(Stored items)
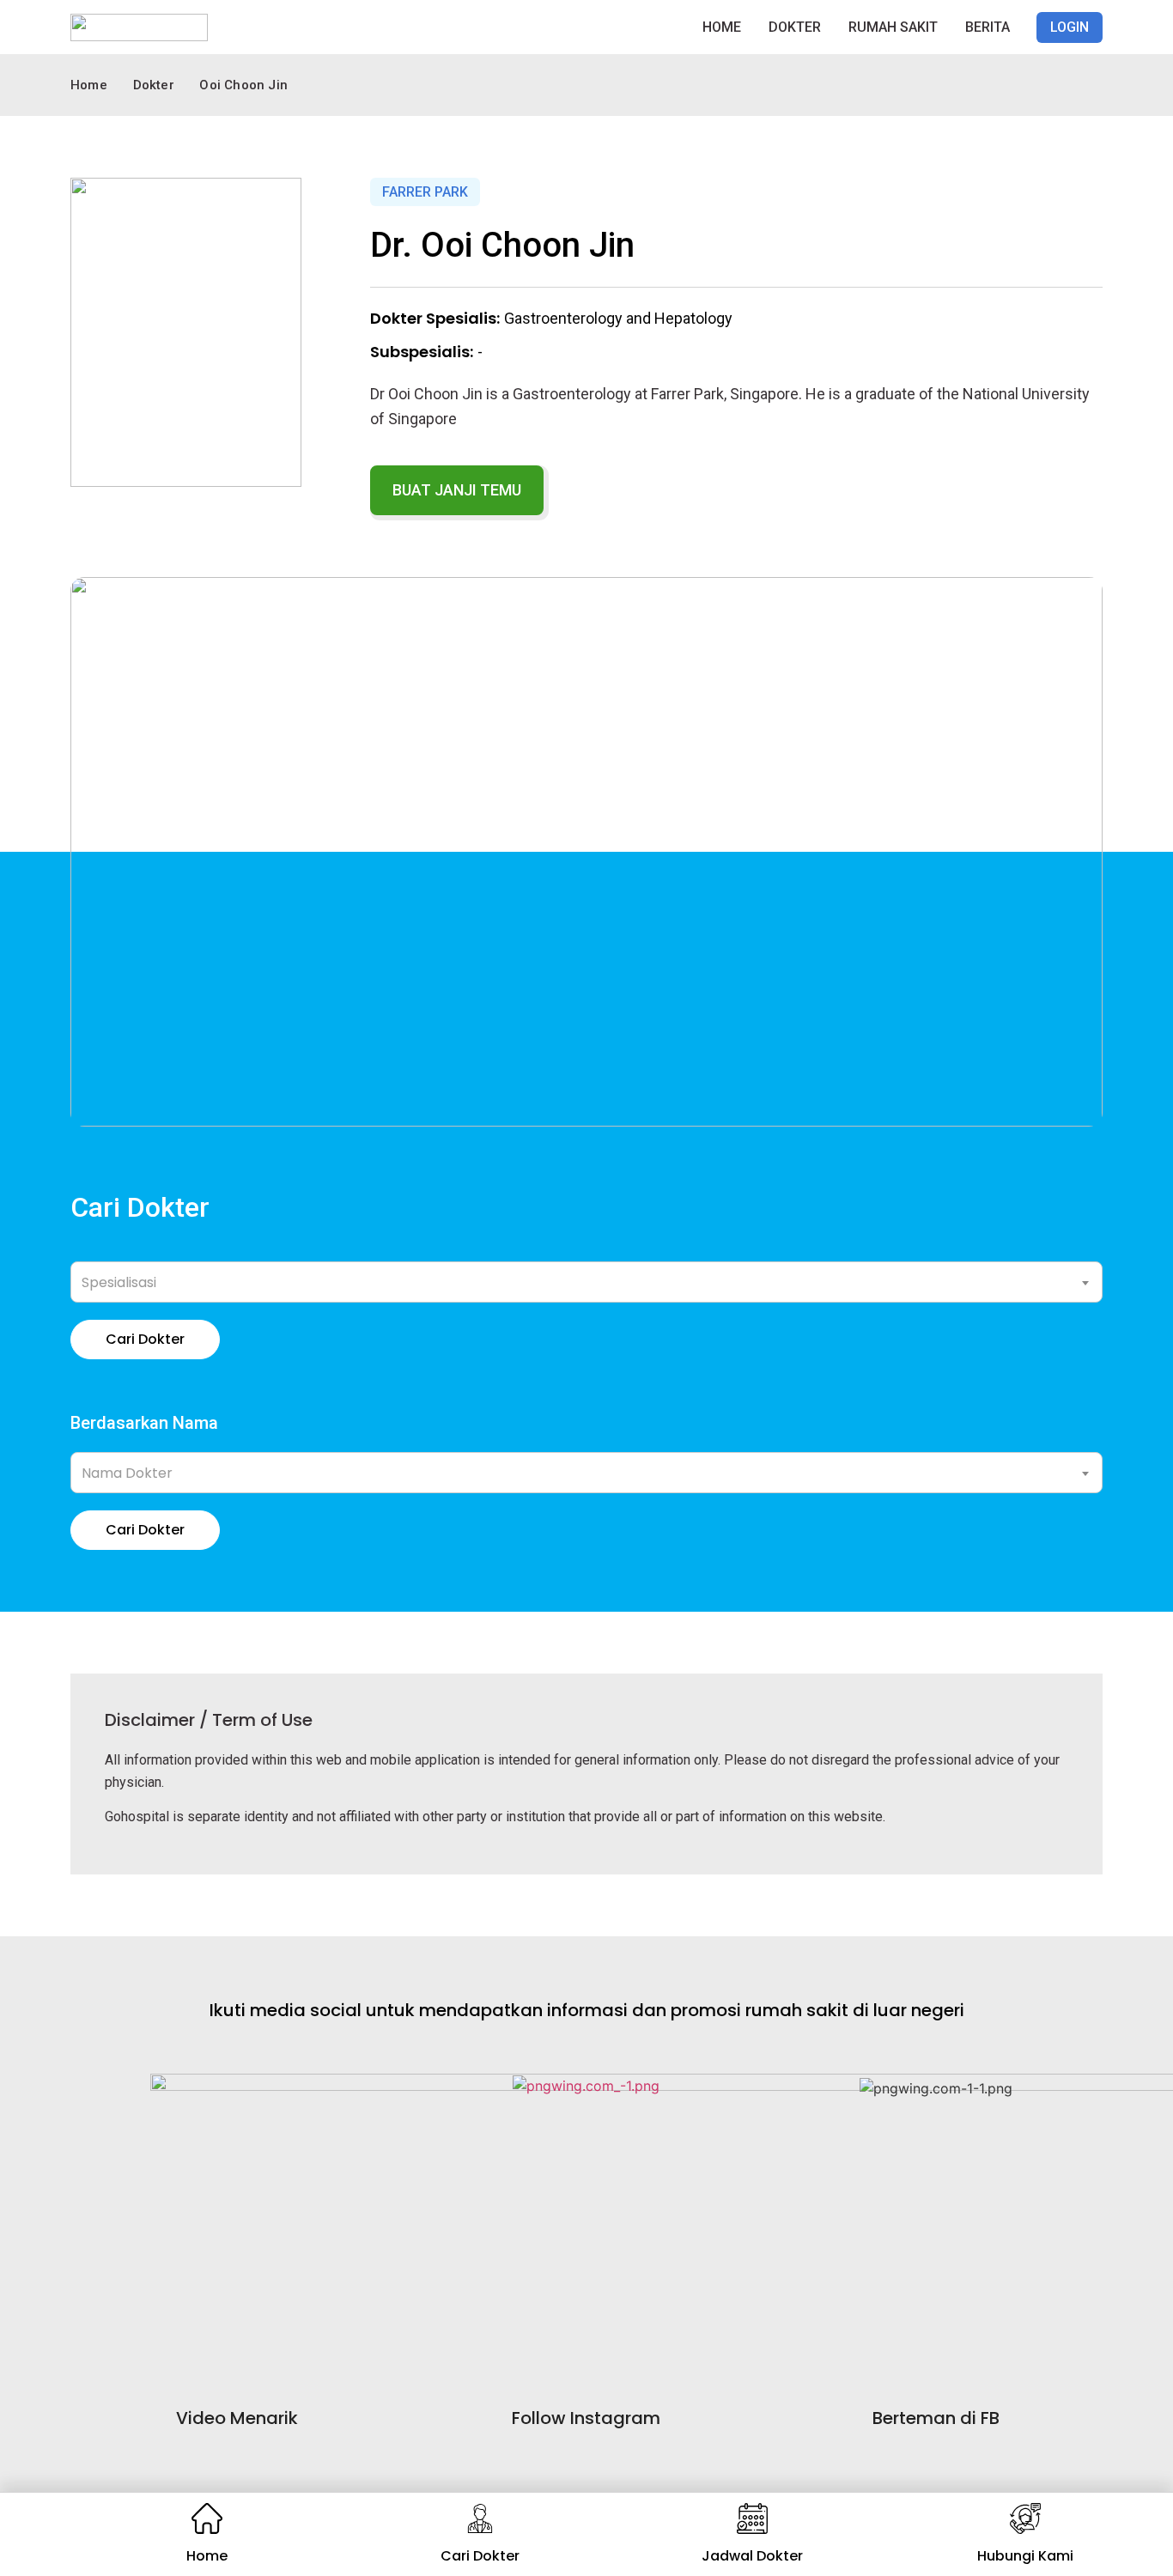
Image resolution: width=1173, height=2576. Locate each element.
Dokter (795, 27)
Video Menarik (237, 2418)
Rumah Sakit (893, 27)
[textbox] (122, 1282)
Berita (987, 27)
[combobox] (586, 1282)
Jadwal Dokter (752, 2556)
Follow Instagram (586, 2418)
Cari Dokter (145, 1339)
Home (721, 27)
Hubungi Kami (1025, 2556)
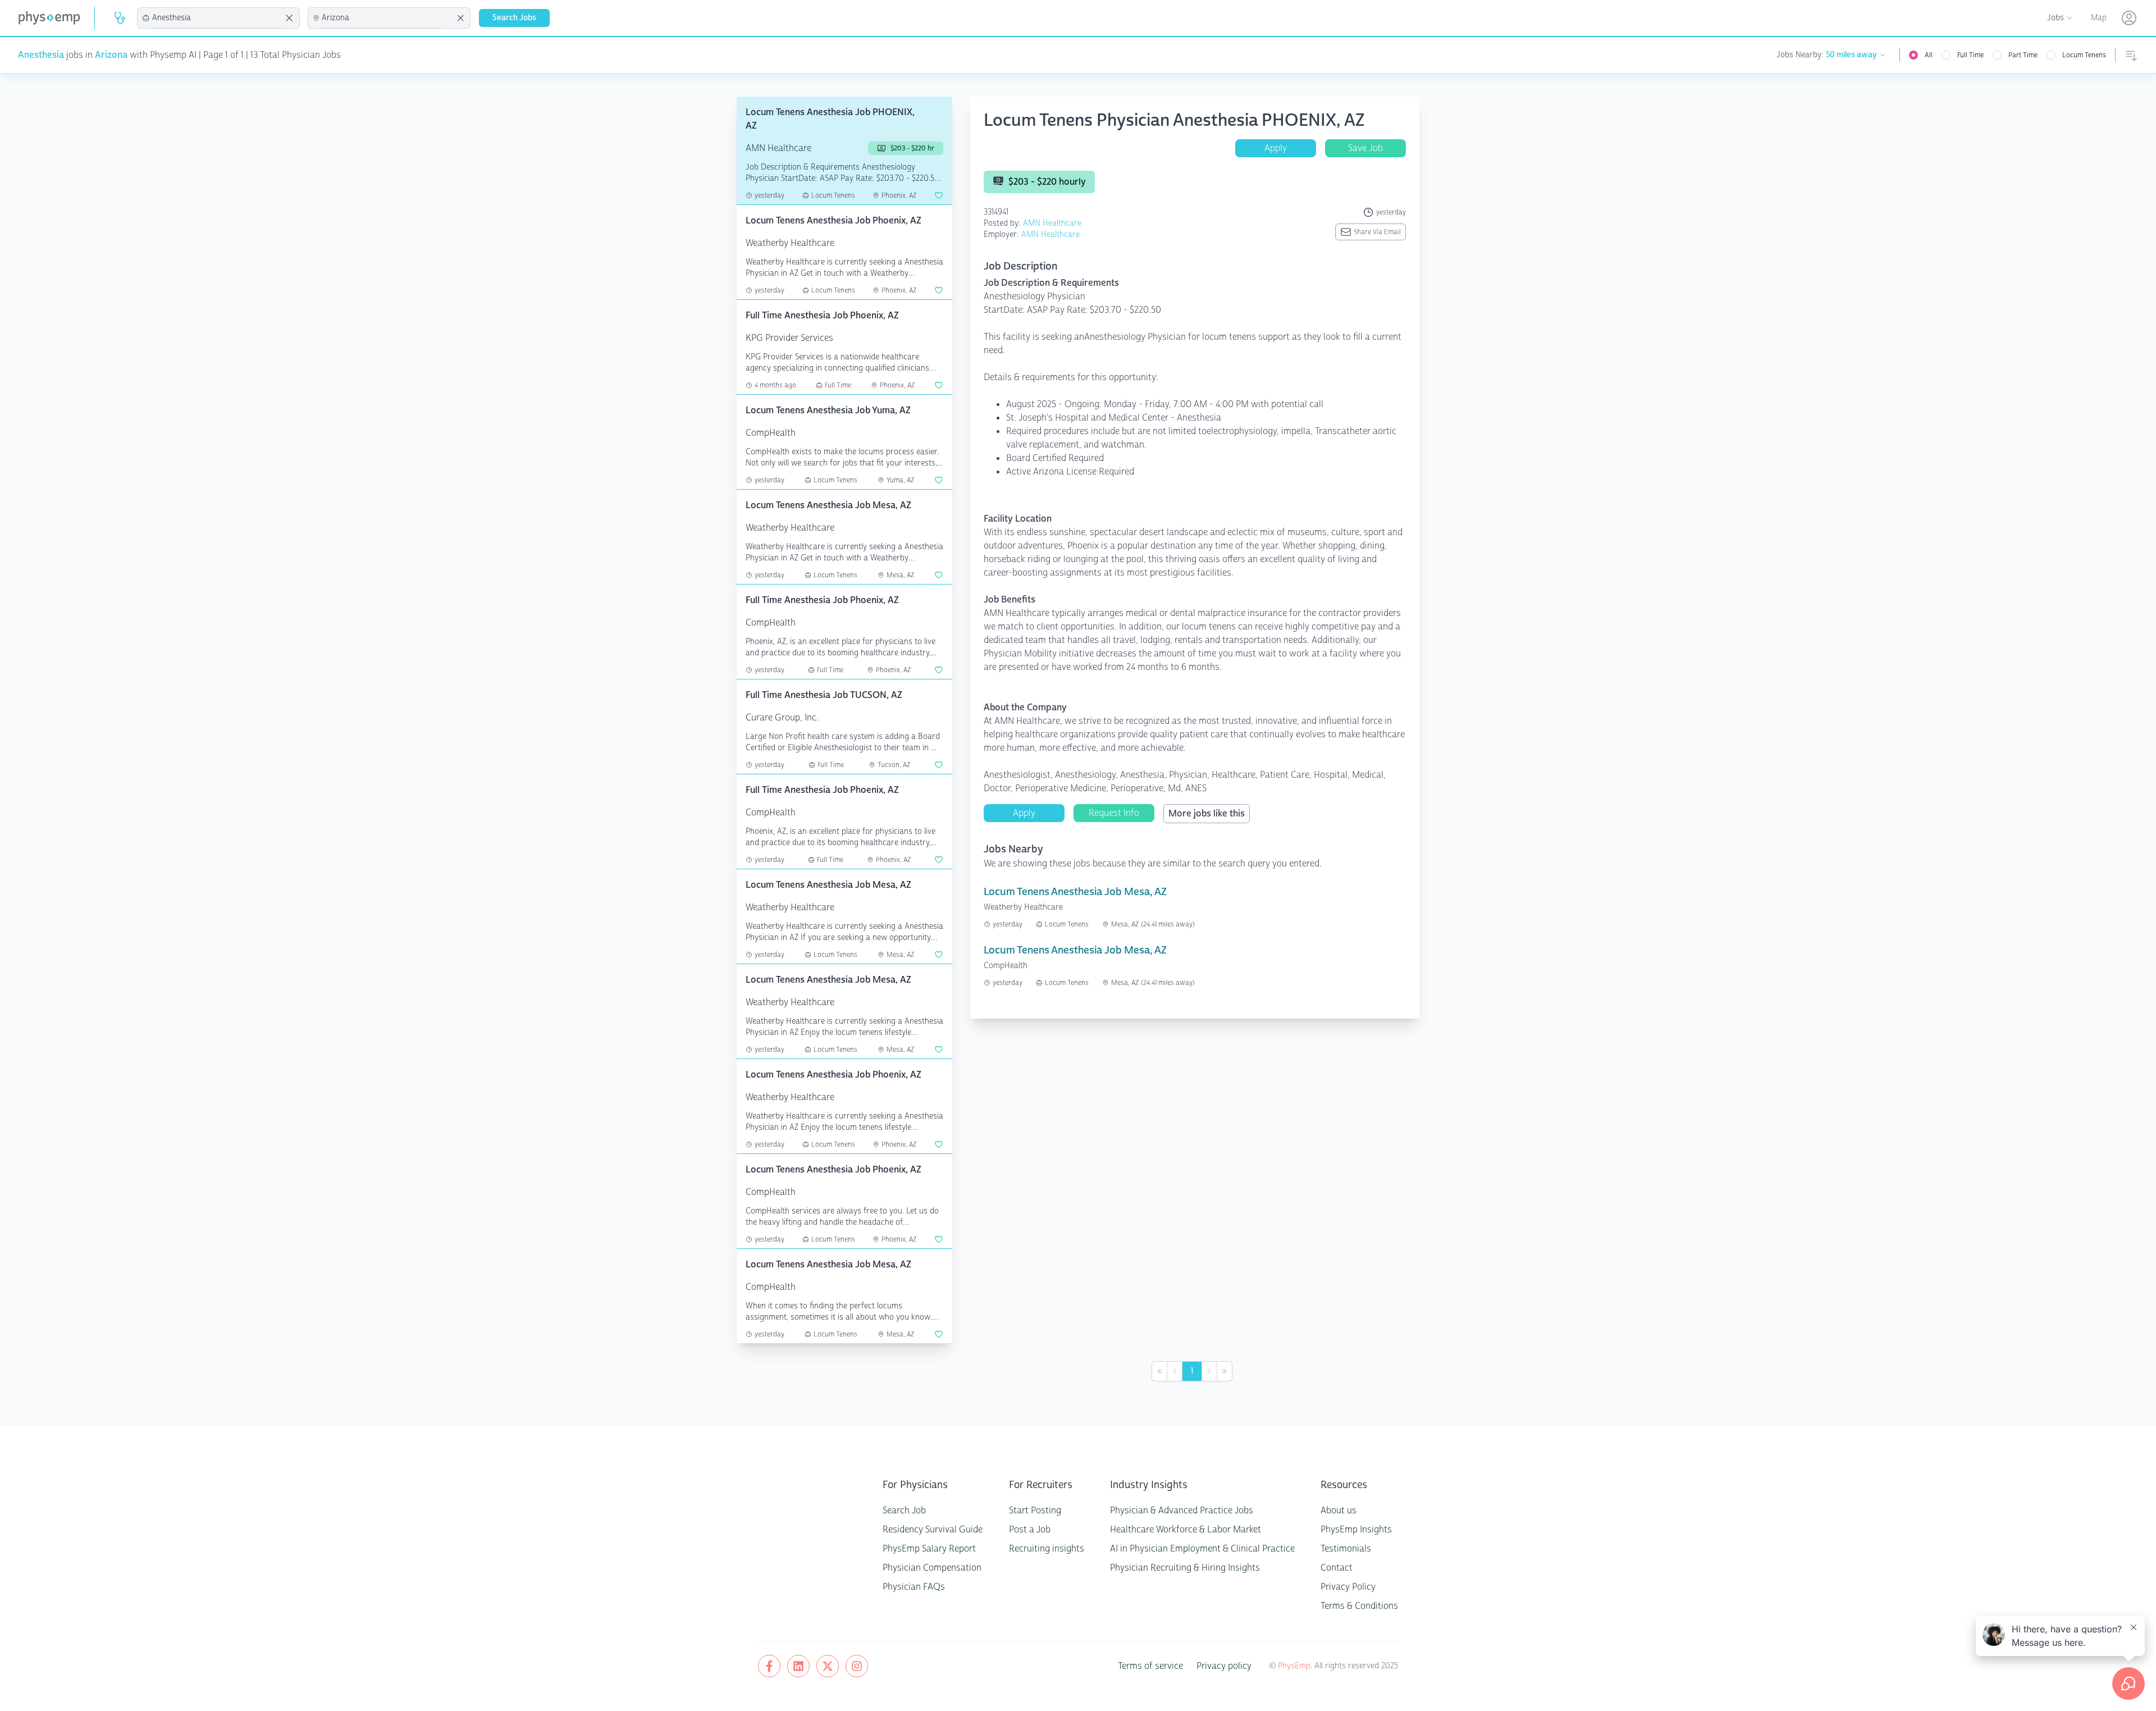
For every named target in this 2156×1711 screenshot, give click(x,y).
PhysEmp (1294, 1665)
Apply (1275, 148)
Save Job (1365, 148)
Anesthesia (41, 55)
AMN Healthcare (1052, 223)
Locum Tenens (2084, 55)
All (1929, 55)
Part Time (2023, 55)
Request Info (1114, 813)
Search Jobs (514, 17)
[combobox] (217, 18)
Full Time (1970, 55)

Problem description:
Copy every entry exactly, leaving out the pictures.

Expected output:
Image resolution: width=1173, height=2576. Locate each element.
Dokter (795, 27)
Video Menarik (237, 2418)
Rumah Sakit (893, 27)
[textbox] (122, 1282)
Berita (987, 27)
[combobox] (586, 1282)
Jadwal Dokter (752, 2556)
Follow Instagram (586, 2418)
Cari Dokter (145, 1339)
Home (721, 27)
Hubungi Kami (1025, 2556)
For every named target in this 2156×1711 screenshot, give click(x,y).
PhysEmp (1294, 1665)
Apply (1275, 148)
Save Job (1365, 148)
Anesthesia (41, 55)
AMN Healthcare (1052, 223)
Locum Tenens (2084, 55)
All (1929, 55)
Part Time (2023, 55)
Request Info (1114, 813)
Search Jobs (514, 17)
[combobox] (217, 18)
Full Time (1970, 55)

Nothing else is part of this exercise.